2. The polish pad of claim 1 wherein said first area corresponds to a center of a wafer to be polished on said polish pad.
3. The polish pad of claim 1 wherein said first area corresponds to edges of a wafer to be polished on said polish pad.
4. The polish pad of claim 1 wherein said first area is disposed in a center of said polish pad.
5. The polish pad of claim 1 wherein said first area is disposed at edges of said polish pad.
Description

This is a division of application Ser. No. 08/997,293, filed Dec. 23, 1997, now U.S. Pat. No. 6,093,651.

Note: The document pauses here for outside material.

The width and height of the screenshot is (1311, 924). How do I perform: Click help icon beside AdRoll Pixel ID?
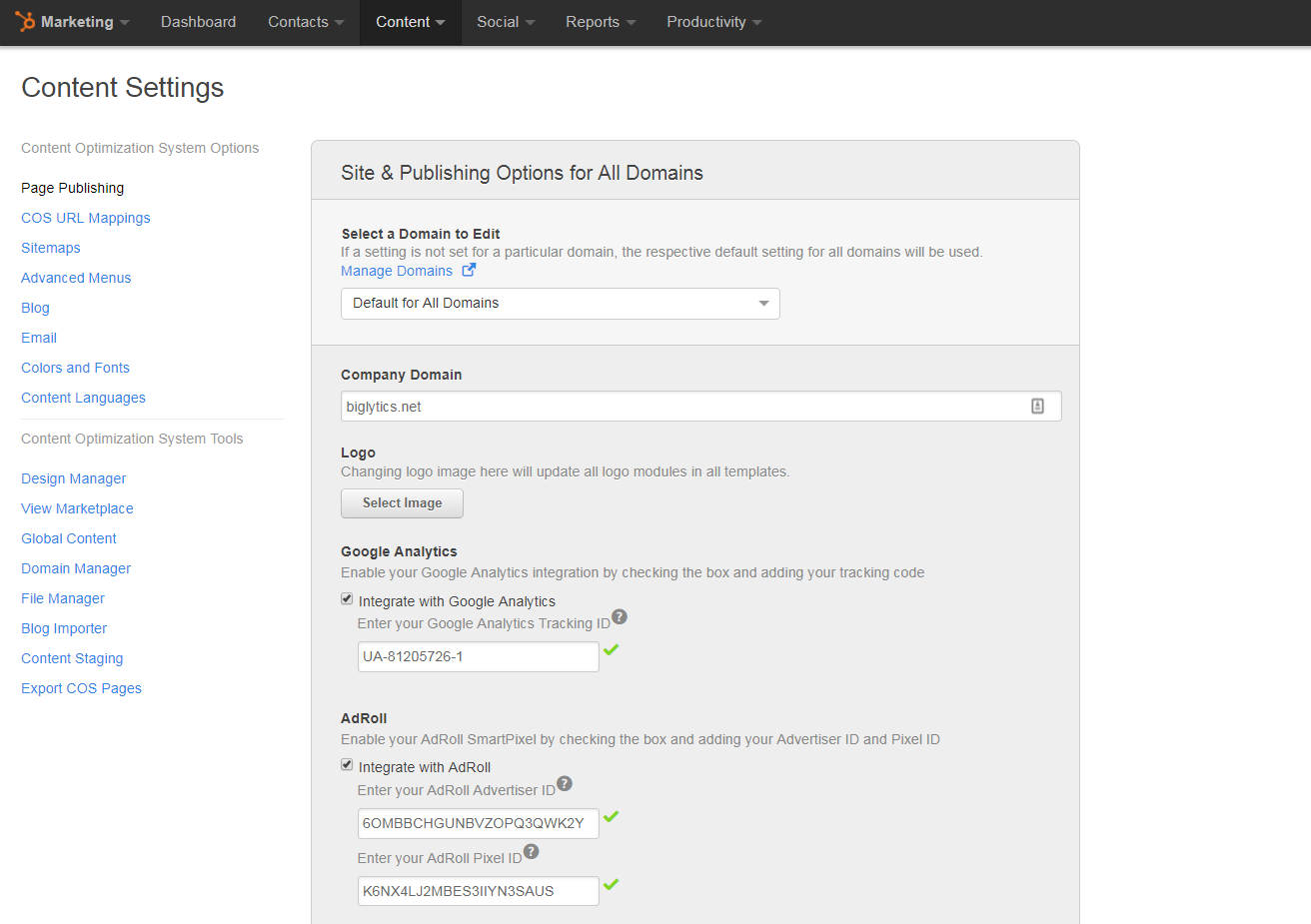pos(531,851)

BACKGROUND OF THE INVENTION

1. Field of the Invention

The present invention relates to the field of semiconductor processing, and more specifically, to polishing methods and polishing pads for planarizing semiconductor materials in the fabrication of semiconductor devices.

2. Background Information

Semiconductor devices manufactured today generally rely upon an elaborate system of semiconductor device layers, patterns, and interconnects. The techniques for forming such various device layers, patterns, and interconnects are extremely sophisticated and are well understood by practitioners in the art. During fabrication, however, these varying device layers, patterns, and interconnects often create non-planar wafer topographies. Such non-planar wafer topographies cause difficulties when forming subsequent device layers, insulating layers, levels of interconnects, etc.

Some problems associated with non-planar topographies, for example, are the interference and scattering of radiation by the non-planar topography when performing photolithographic process steps. This makes it particularly difficult to print patterns with high resolution. Another problem with non-planar topographies is in depositing metal layers or lines. Uneven topographies, or step-heights as they are often called, may cause thinning of the metal line/layer at points where the topography transitions from a high point to a low point, and vice versa. Such thinning of the metal layers may cause open circuits to be formed in the device or may cause the device to suffer reliability problems.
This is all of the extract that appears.